If you generate code with any of these, flag it and explain why you couldn't avoid it."A 70-word boilerplate that stops 80% of AI-introduced vulns at the source.| Tool | What it catches | Setup |
|---|---|---|
| Semgrep | Pattern-based vulns (SQLi, command inj, etc.) | `semgrep --config=auto .` |
| Bandit (Python) | Common Python security smells | `pip install bandit && bandit -r .` |
| ESLint security plugins | JS/TS security patterns | `eslint-plugin-security` |
| GitHub Code Scanning | CodeQL queries on every push | Free for public repos |
| Trivy / Grype | Vulnerable dependencies in lockfiles | CI step or local scan |
| GitGuardian / TruffleHog | Hardcoded secrets in commits | Pre-commit hook + CI |
# After AI writes code, run this in a fresh chat:
"Act as a security auditor. The following code was just generated by AI.
List every realistic security issue you can find, ranked by severity (critical/high/med/low).
For each: the line numbers, the threat model (who attacks how), and the fix.
Do not be polite. Assume hostile users.
<paste code>"
# Use a *different* model than wrote the code if possible.
# A second pair of eyes from a different family catches what the first missed.Cross-family adversarial review catches more than same-family review. Mix Claude with GPT for coverage.AI knows the patterns. Humans know the threats.

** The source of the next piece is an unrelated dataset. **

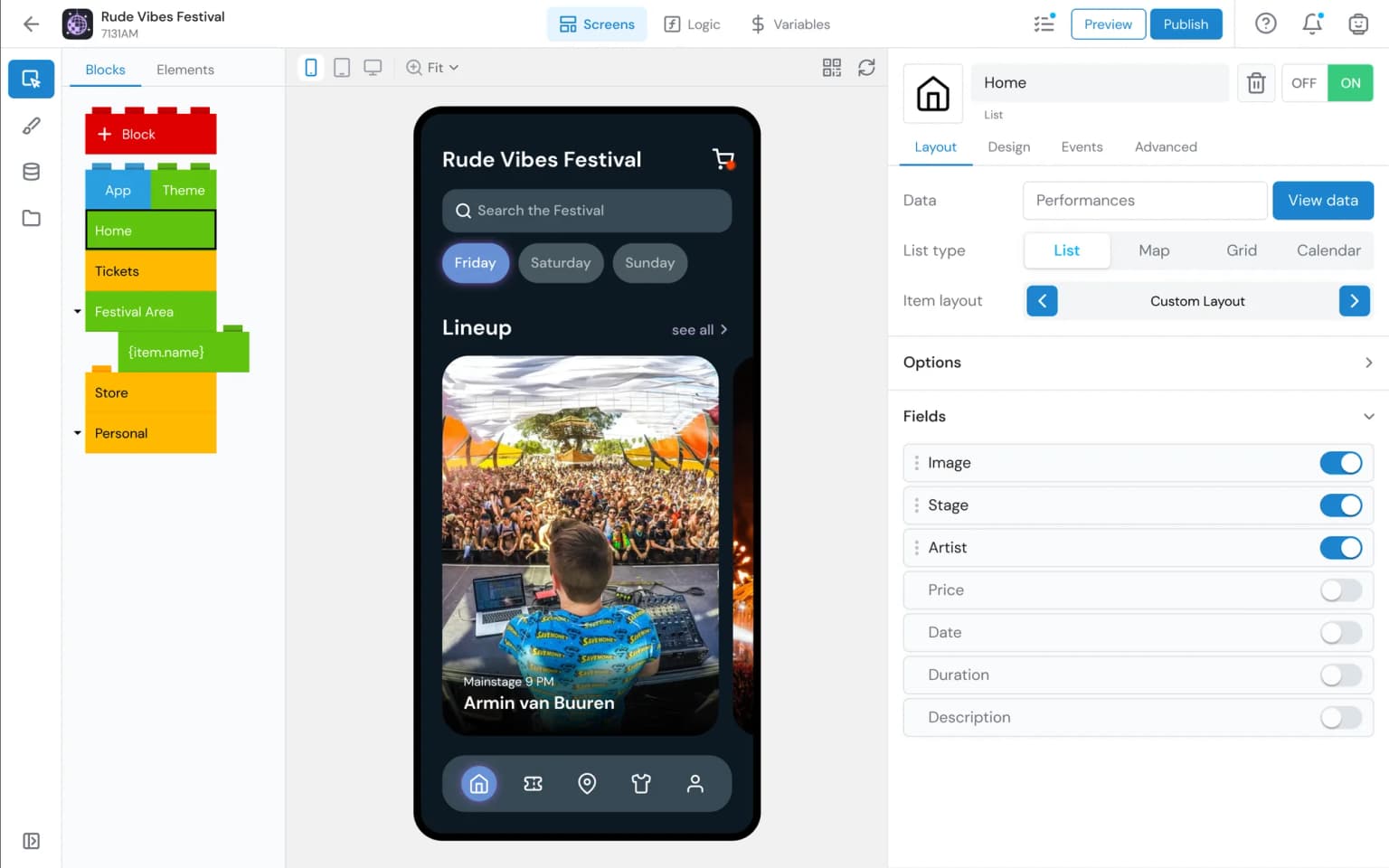Open the data sources panel in left sidebar
Screen dimensions: 1389x868
(x=32, y=171)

— An application security engineer
The big idea: AI accelerates code, but it does not understand attackers. Apply the OWASP-aligned prompt boilerplate, run static analyzers automatically, and budget a human security review for anything user-facing. Speed without security is a CVE in waiting.
15 questions · take it digitally for instant feedback at tendril.neural-forge.io/learn/quiz/end-coding-debug-security-review-creators
What is the core idea behind "Security Review of AI-Generated Code"?
Which term best describes a foundational idea in "Security Review of AI-Generated Code"?
A learner studying Security Review of AI-Generated Code would need to understand which concept?
Which of these is directly relevant to Security Review of AI-Generated Code?
Which of the following is a key point about Security Review of AI-Generated Code?
Which of these does NOT belong in a discussion of Security Review of AI-Generated Code?
Which statement is accurate regarding Security Review of AI-Generated Code?
Which of these does NOT belong in a discussion of Security Review of AI-Generated Code?
What is the key insight about "AI's favorite vuln: the helpful error message" in the context of Security Review of AI-Generated Code?
What is the key insight about "Defense in depth still applies" in the context of Security Review of AI-Generated Code?
Which statement accurately describes an aspect of Security Review of AI-Generated Code?
What does working with Security Review of AI-Generated Code typically involve?
Which best describes the scope of "Security Review of AI-Generated Code"?
Which section heading best belongs in a lesson about Security Review of AI-Generated Code?
Which section heading best belongs in a lesson about Security Review of AI-Generated Code?